-- Start MATERIALS PROVIDED --

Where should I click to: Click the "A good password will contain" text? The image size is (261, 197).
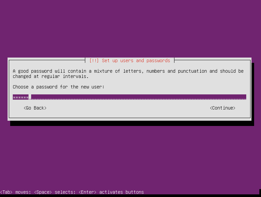click(x=50, y=71)
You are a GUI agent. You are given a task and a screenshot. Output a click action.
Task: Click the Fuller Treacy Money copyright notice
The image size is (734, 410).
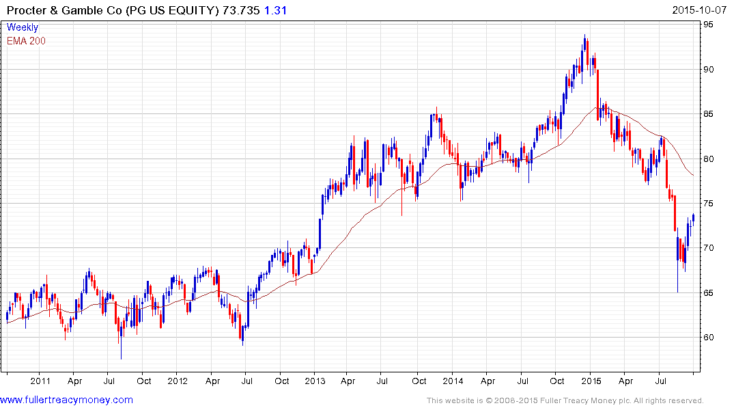pyautogui.click(x=565, y=400)
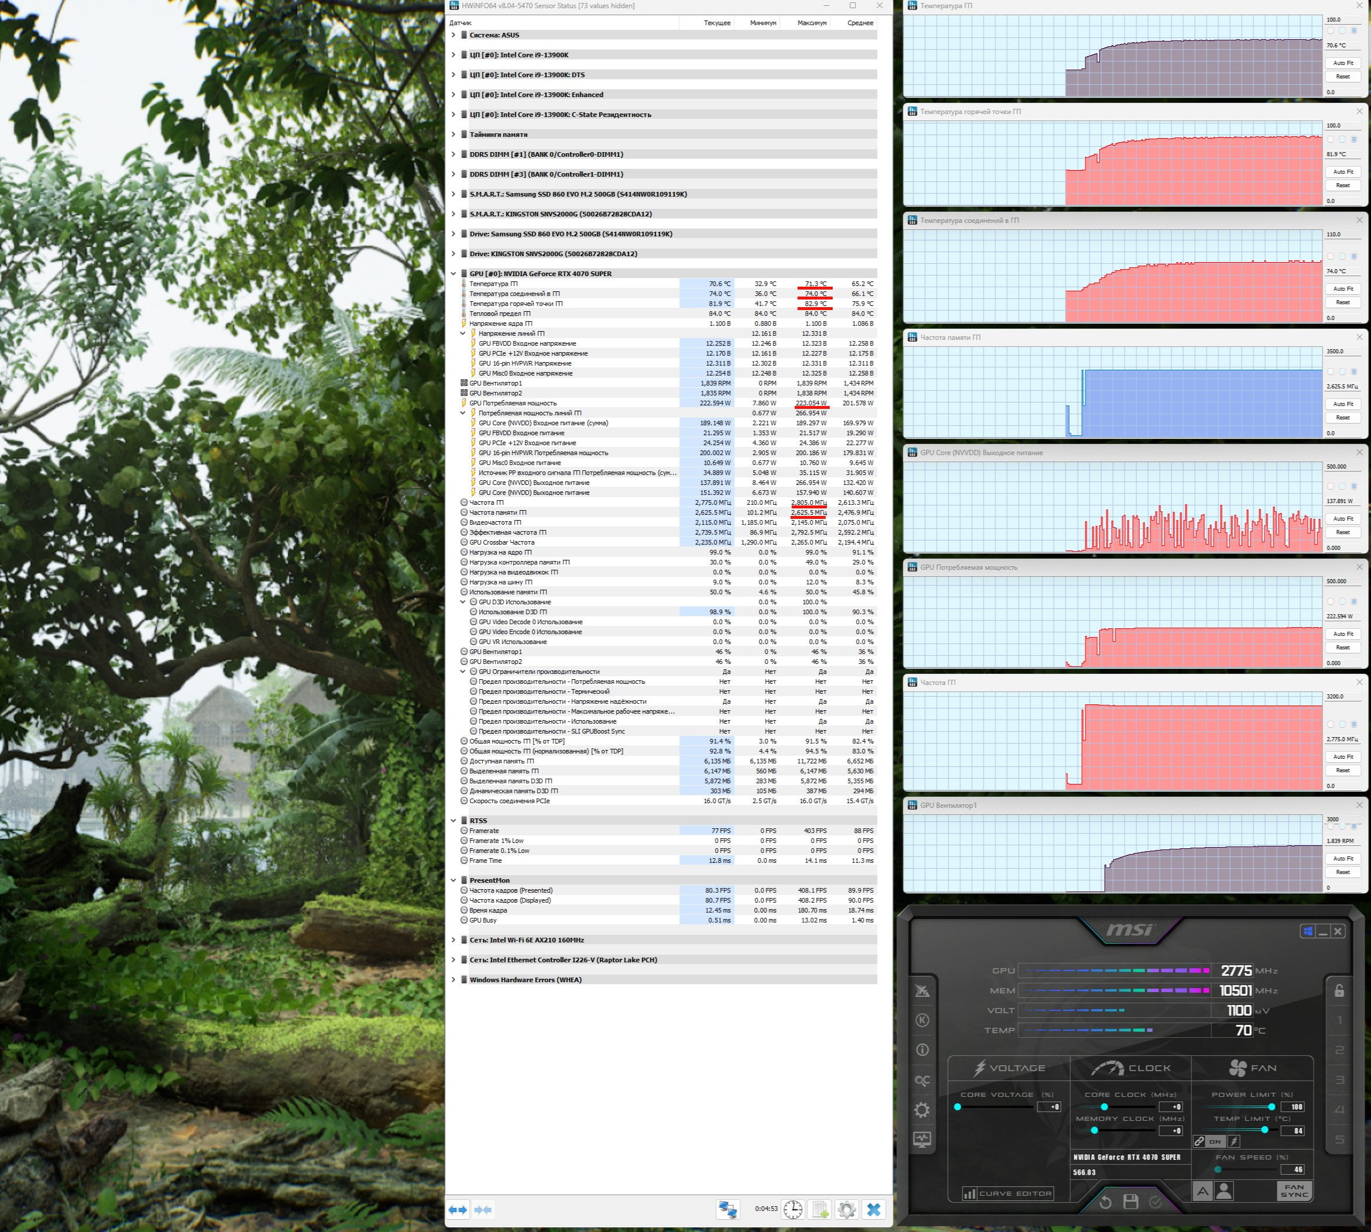Viewport: 1371px width, 1232px height.
Task: Open Afterburner settings gear in sidebar
Action: pos(922,1109)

-- End MATERIALS PROVIDED --

Rewrite the listing above, substituting "legal notice" for "copyright notice" and keeping everything else the same. Leave the pictures out.

FULL ANSWER:
Where should I click to: Click the "A good password will contain" text? The image size is (261, 197).
click(x=50, y=71)
You are a GUI agent. You are given a task and a screenshot. Output a click action.
Task: Click the Fuller Treacy Money legal notice
The image size is (734, 410).
pyautogui.click(x=565, y=400)
Viewport: 1371px width, 1232px height.
Task: Open Afterburner settings gear in sidebar
Action: pos(922,1109)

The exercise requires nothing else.